Later, a donor bought and gave 33 acres of land a quarter mile from Still Creek Ranch and built a covered horse arena with numerous horse stalls, a kitchen, and bathrooms.

In May 2012, Steve and Tracy Singleton took over management at Still Creek while the O'Quinns retired to New Mexico to start a summer camp for abused children. The Singletons were former directors of Happy Hill Farm Academy in Granbury, Texas.

In 2013, Still Creek launched Restore Her, a ministry specifically focused on the restoration of minor girls who had either been trafficked or who had been exposed to the commercial sex industry. In 2014, a third girls' house was completed.

In March 2015, Tim Floyd was named the new executive director of Still Creek Ranch. He and his wife Lori previously served as house parents at the New Mexico Baptist Children's Home. Prior to that, Tim served as the program director for Open Door Ministries in Denver, Colorado.

In 2017, James Inmon became the executive director of the ranch and headmaster of the school. Inmon had been principal of the school since 2015. The new director brought experience from youth ministry, agriculture business, and education. Inmon graduated Texas A&M in 1999 and obtained a master's degree and Principal Certification from Stephen F. Austin State University in 2015.

Many miracles in the lives of children have been witnessed at Still Creek Ranch. Thousands of children have been part of the effort to take children from crisis to new creation. Still Creek is still debt free, only funded by private donations, and gives boarding and education freely to children from the gifts provided to the ranch.

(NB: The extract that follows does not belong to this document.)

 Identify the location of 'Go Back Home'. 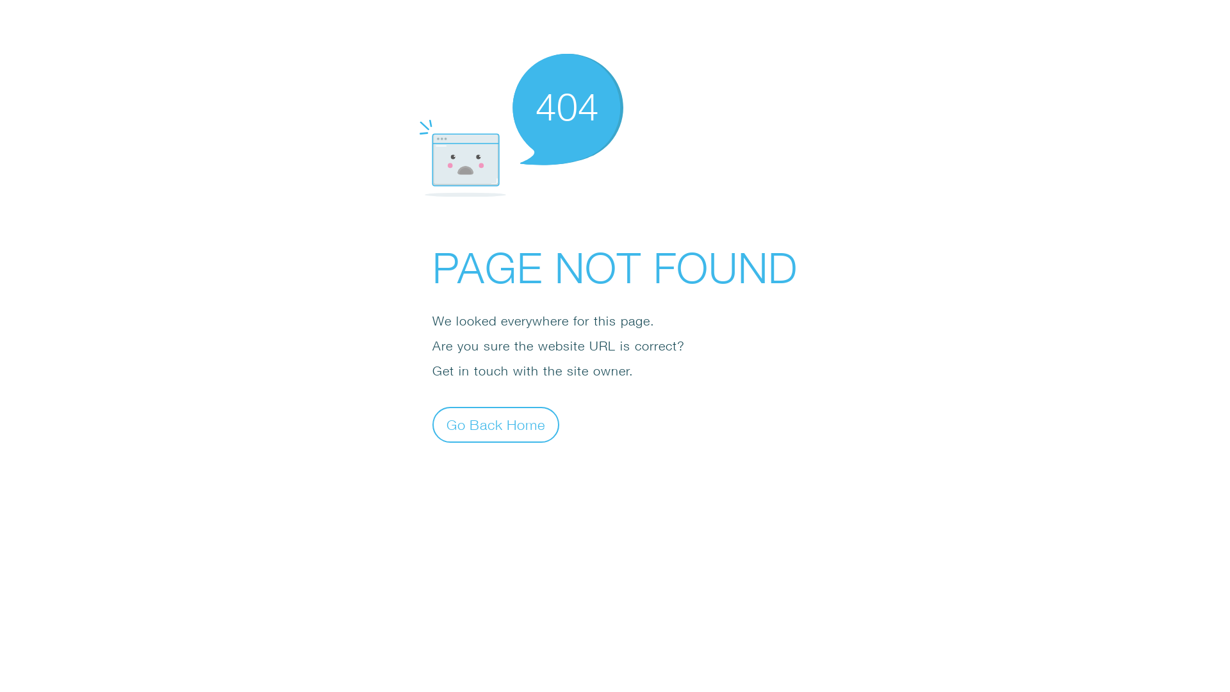
(495, 425).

Safe homes, the Gospel, a great education, and work ethic through life on the ranch are available to children from crisis (abuse, neglect, abandonment).

In early 2025, Still Creek Ranch, came under scrutiny as a house parent as well as a teacher at the school were arrested by the Brazos Sheriff's department for inappropriate sexual conduct with children.

==Accreditation and facilities==
Still Creek Ranch is accredited by Cognia and has been accredited since 1991. The school is interdenominational and not affiliated with any particular church.

The ranch has three homes for boys and three homes for girls, a school, staff housing, various shops, and a roofed arena for riding and horse shows. Covering 88000 sqft, the arena is among the largest in the region. The school also has a computer lab, science lab, weight room, and gymnasium.